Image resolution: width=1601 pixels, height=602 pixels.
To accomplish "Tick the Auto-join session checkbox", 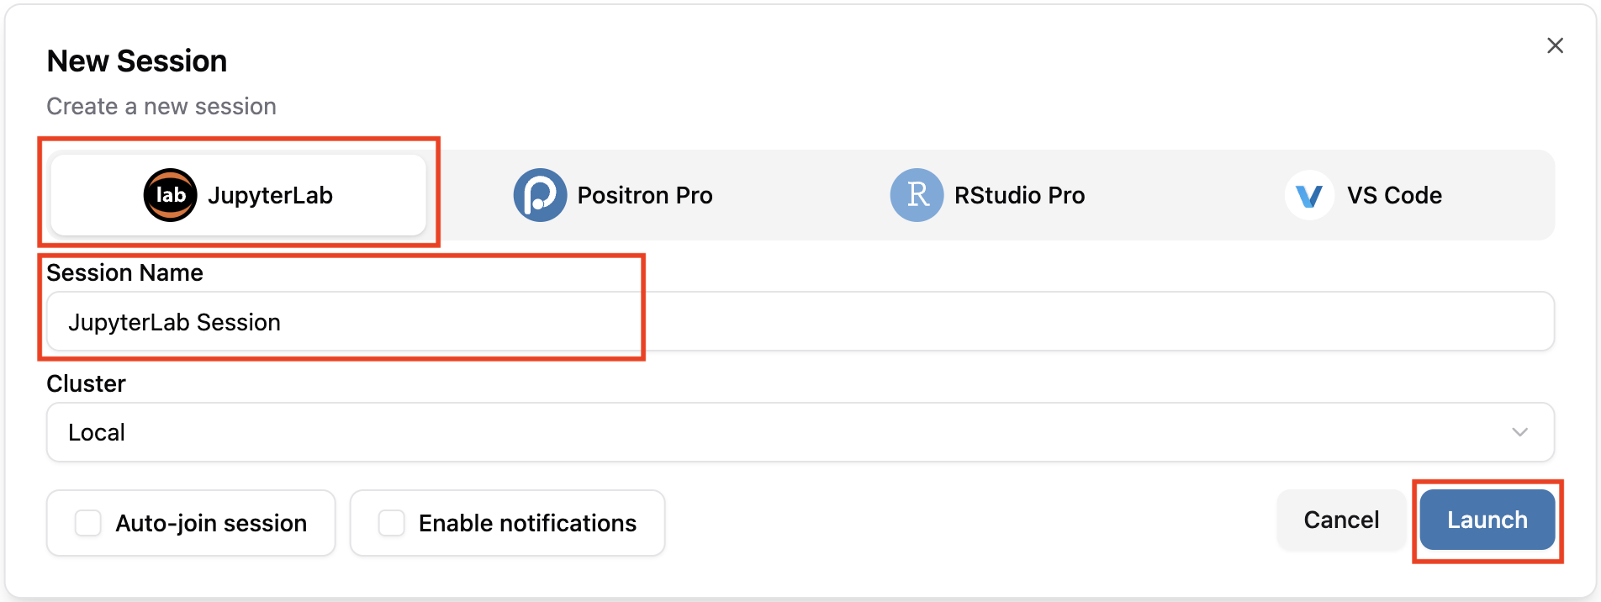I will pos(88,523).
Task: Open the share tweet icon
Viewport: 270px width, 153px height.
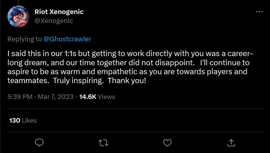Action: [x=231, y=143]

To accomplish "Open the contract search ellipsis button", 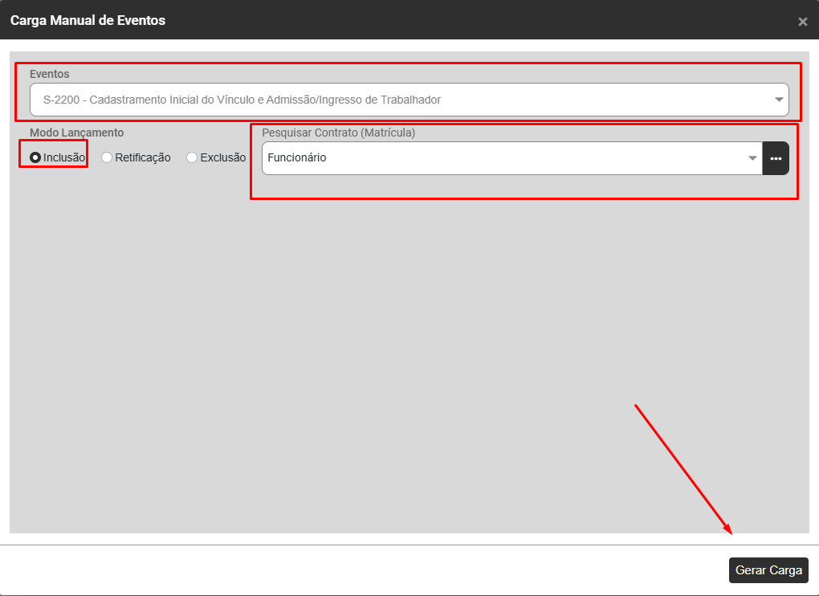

* _EXERCISE PROMPT_
Beginning with the line containing "Viewport: 270px width, 153px height." and ending with the last line of the material, output each line exactly; do not include pictures.

* _RESULT FOR THIS TASK_
Viewport: 270px width, 153px height.
Action: [x=231, y=143]

To accomplish "Open the contract search ellipsis button", 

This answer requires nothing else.